Von Iki Mann

Jedes Jahr fahre ich zurück, um die Eltern zu besuchen. Immer der gleiche Eindruck: diese träge, flimmernde Hitze beim Verlassen des Flugzeuges, meine eklige weiße Haut im strahlenden Sonnenschein. Besorgte Blicke zum Himmel – ob das Wetter schön bleibt? Schließlich bin ich gekommen, um dem Winter in Hamburg zu entfliehen. Früher war Dezember der heißeste, trockenste Monat im Jahr, aber in der letzten Zeit hat sich hier sogar das Wetter verändert. Regen zu Trockenzeiten und Dürre zu Regenzeiten, nichts mehr ist voraussehbar.

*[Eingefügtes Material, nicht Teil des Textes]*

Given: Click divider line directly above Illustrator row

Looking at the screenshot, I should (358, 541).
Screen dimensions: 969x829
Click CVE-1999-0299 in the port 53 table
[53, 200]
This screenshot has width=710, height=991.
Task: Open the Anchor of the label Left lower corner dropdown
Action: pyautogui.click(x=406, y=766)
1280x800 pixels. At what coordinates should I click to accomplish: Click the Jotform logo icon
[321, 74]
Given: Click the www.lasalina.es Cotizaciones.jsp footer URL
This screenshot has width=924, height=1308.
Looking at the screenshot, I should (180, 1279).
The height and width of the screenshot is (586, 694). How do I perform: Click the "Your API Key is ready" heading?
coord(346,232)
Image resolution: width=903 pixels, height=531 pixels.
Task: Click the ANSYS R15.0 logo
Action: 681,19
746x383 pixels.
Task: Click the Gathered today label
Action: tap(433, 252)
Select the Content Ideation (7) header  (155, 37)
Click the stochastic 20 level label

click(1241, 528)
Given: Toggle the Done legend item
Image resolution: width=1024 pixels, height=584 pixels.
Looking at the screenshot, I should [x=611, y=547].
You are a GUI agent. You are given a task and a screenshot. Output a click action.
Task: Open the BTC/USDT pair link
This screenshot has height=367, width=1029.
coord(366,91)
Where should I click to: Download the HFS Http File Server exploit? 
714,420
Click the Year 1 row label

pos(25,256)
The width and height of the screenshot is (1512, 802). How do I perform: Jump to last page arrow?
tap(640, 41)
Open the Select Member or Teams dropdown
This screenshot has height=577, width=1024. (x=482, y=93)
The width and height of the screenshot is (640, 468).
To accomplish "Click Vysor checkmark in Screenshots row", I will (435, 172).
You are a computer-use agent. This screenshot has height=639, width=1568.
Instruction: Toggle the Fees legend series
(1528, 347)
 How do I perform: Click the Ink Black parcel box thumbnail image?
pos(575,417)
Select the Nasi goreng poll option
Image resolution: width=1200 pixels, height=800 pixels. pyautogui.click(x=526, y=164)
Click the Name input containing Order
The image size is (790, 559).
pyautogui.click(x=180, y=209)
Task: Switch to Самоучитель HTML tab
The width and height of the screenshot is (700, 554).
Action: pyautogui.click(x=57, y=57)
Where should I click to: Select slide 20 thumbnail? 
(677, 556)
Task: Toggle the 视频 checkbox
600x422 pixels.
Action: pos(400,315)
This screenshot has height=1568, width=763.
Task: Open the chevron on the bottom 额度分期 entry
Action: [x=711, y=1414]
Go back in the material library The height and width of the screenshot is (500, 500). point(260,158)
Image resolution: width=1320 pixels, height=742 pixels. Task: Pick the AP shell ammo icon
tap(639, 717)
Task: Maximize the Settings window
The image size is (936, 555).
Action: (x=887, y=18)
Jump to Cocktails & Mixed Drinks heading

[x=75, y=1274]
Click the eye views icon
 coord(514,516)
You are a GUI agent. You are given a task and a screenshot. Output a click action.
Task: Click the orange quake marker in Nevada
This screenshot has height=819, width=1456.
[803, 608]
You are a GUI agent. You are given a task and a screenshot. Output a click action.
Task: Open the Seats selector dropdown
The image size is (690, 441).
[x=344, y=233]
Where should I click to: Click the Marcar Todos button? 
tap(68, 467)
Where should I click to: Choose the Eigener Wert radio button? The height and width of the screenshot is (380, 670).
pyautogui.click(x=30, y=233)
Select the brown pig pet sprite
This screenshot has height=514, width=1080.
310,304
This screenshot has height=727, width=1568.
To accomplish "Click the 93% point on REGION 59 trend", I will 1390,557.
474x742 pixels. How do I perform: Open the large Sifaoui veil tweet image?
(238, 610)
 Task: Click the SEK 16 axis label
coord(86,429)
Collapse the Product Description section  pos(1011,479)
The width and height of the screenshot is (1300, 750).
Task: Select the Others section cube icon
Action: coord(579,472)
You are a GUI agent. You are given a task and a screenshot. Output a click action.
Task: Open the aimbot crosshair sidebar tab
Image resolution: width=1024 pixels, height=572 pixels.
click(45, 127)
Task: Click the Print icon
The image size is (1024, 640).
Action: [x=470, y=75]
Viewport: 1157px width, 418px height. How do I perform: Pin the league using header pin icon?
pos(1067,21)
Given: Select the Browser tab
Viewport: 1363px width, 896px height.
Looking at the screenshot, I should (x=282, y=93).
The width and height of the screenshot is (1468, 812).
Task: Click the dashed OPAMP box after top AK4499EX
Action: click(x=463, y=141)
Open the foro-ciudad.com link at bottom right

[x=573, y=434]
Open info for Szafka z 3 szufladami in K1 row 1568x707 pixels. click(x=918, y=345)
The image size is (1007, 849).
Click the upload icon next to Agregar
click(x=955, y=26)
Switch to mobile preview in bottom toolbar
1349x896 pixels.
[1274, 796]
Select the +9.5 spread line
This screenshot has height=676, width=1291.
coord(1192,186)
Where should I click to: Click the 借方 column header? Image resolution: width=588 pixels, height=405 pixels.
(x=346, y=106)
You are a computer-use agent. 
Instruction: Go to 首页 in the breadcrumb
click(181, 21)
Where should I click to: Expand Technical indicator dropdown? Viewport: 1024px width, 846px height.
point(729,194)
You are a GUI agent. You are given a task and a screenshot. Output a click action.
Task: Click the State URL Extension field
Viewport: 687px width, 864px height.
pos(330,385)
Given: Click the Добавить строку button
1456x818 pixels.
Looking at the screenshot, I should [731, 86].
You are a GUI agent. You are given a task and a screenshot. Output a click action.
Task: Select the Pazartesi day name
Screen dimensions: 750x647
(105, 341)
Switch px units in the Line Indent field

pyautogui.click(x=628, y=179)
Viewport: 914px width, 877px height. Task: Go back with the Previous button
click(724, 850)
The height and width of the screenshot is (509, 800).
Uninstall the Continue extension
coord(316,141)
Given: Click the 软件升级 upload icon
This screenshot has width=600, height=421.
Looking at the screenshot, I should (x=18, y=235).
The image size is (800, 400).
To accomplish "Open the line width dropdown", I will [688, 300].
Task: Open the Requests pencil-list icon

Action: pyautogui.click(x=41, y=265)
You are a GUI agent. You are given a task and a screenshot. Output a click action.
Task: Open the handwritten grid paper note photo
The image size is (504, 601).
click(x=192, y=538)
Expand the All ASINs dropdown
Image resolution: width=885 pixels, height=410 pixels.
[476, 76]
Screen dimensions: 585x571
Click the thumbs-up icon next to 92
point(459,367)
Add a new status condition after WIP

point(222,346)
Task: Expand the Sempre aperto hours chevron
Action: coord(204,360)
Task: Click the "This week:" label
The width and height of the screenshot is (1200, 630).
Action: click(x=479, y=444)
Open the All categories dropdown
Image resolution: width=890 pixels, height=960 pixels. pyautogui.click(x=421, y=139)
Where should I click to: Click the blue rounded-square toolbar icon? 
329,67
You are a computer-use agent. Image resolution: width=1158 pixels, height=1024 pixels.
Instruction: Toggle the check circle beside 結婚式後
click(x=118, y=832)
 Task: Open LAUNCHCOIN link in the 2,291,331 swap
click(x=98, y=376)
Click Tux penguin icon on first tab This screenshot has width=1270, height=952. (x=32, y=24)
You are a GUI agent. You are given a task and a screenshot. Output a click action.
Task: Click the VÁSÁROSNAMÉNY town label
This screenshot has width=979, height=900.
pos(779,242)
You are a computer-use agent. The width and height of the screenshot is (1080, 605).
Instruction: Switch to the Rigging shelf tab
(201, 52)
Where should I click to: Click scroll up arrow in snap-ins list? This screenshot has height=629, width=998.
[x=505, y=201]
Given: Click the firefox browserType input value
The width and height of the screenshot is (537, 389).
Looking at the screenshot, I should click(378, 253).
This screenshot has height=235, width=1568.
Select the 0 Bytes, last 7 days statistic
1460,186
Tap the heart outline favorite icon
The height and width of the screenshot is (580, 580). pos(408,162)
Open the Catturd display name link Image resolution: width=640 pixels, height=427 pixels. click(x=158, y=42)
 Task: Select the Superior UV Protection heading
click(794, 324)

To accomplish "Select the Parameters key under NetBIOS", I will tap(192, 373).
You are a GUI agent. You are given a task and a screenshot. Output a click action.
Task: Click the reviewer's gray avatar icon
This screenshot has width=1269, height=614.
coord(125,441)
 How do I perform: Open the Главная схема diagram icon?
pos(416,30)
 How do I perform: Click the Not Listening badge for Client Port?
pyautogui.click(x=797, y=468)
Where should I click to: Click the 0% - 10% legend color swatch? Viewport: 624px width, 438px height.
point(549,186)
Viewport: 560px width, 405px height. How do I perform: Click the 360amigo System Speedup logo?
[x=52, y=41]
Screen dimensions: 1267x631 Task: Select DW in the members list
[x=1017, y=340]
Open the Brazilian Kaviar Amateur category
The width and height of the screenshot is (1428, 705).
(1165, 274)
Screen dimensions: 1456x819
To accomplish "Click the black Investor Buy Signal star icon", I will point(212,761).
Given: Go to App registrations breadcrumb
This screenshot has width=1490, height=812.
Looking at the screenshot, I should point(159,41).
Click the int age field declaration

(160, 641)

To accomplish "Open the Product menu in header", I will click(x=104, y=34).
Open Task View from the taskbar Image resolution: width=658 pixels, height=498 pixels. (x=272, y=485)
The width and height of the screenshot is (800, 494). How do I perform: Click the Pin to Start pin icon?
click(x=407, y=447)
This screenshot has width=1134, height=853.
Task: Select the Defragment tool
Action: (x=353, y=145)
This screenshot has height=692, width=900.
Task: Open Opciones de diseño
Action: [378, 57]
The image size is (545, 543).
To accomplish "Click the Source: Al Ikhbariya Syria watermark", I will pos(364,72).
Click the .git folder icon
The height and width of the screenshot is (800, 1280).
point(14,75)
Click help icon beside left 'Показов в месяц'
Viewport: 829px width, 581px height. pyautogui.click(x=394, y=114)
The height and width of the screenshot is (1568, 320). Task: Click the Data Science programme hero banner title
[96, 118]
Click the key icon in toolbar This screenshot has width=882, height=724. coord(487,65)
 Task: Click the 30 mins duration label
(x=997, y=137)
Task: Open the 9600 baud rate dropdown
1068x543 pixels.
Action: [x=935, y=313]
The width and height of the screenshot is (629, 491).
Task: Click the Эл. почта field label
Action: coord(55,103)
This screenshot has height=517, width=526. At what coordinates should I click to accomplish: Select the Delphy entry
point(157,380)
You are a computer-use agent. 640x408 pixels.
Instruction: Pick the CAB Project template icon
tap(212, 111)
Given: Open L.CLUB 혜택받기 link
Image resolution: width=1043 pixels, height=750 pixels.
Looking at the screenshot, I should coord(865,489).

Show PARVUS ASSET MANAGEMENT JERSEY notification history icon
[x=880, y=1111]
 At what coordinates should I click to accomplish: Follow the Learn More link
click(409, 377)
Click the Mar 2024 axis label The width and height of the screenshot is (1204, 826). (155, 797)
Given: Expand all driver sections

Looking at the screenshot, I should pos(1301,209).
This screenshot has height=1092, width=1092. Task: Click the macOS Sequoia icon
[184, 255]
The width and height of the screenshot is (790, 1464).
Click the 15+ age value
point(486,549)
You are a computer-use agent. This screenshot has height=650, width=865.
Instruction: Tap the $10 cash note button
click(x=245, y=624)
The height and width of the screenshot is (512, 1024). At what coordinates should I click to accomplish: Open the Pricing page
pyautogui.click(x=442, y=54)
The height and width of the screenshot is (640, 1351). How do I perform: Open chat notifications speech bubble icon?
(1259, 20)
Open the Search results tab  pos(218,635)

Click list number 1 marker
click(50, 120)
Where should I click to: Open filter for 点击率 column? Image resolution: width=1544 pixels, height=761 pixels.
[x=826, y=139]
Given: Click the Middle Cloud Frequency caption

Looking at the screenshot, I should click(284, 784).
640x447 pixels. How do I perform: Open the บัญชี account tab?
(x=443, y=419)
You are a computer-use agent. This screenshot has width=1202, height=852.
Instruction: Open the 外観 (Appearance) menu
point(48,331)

Bei meinen ersten Reisen von Kenia nach Europa flog ich vom Wilkinson Airport ab – einem kleinen, aus Holzbaracken bestehenden Flughafen, hauptsächlich von Hunderten wilder Katzen bewohnt. Antilopen, Zebras und Giraffen, die sich zufällig auf der Landepiste befanden, hatten Vorfahrt. Pionieratmosphäre, erinnernd an Hemingway-Stories, Erlebnisse, die ich später Freunden in England mit Stolz erzählte.

Dann kam ein neuer, internationaler Flughafen. Da standen bei der Ankunft dann die Familienmitglieder auf der Waving Base und winkten mir zu. In der Gepäckhalle trennte uns nur eine Glasscheibe, man warf Küsse, gestikulierte, freute sich. Afrikanische Gepäckträger bewarben sich schön, durch die Scheibe, hartnäckig und lustig, man sah viele Bekannte, der Flughafen barst vor Betriebsamkeit.

Nun ist schon wieder ein neuer Flughafen errichtet worden: Beton und Plastikstühle, autoritätsbewußte Zollbeamte, lange Schlangen deutscher Touristen bei der Immigration. Es riecht nach Fortschritt.

Jedesmal werde ich von dem Gefühl überwältigt, unbedingt beweisen zu müssen, daß ich hierher gehöre, daß dies meine Heimat ist, daß ich nun Keine Touristin bin. Aber ich werde, ohne daß die Zollbeamten mir wegen meiner Suahelikenntnisse sonderliche Aufmerksamkeit schenken, schnell abgefertigt.